When we let go of our possessions, our ability to concentrate improves. Why might this be? Things don’t just sit there. They send us silent messages. And the more the item has been neglected, the stronger its message will be. Maybe there’s an English textbook that I gave up on before I even got halfway through it. It might be looking at me now and saying something like: “You look bored. Why don’t you try to study me again?”
Fumio Sasaki from his book “Goodbye, Things: The New Japanese Minimalism.
I recently read Fumio’s book “Goodbye, Things.” and I thought it was a very interesting take on minimalism. I loved a lot of his viewpoints on our possessions and what they mean in our lives. I particularly think that the silent to-do list that our things give to us is worthy of mentioning.
How many times have you felt overwhelmed by your possessions? Are they silently telling you that you have more things to do, more things to add to your daily list?
I have kept many how-to books like the English book he mentioned in the past. They did call to me to study them, and I have since found that if it isn’t a reference I am either studying right now or one that I have continually come back to, I can let it go.

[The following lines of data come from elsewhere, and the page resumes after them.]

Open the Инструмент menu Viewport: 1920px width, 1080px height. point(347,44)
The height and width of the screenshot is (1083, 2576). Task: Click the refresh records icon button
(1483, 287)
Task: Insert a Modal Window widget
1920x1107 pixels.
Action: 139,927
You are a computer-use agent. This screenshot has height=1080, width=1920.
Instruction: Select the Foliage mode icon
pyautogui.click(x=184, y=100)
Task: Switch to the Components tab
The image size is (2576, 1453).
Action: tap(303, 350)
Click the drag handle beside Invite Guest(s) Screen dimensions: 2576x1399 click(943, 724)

I think that also as we keep more and more things they silently tell us: “I need dusting" or “I need to be organized” or “Look at me, I’m interesting, aren’t I?” All of this can create so much more mental clutter than we are aware of.
I believe that if we use Joyful Minimalism and truly only keep things that we are using currently or we love to have around in our environment that they silent to do list will go away, or be a very short list.
What are your thoughts on the silent to do list? Are your things calling to you? What are they saying? How can you start to change your relationship to your things?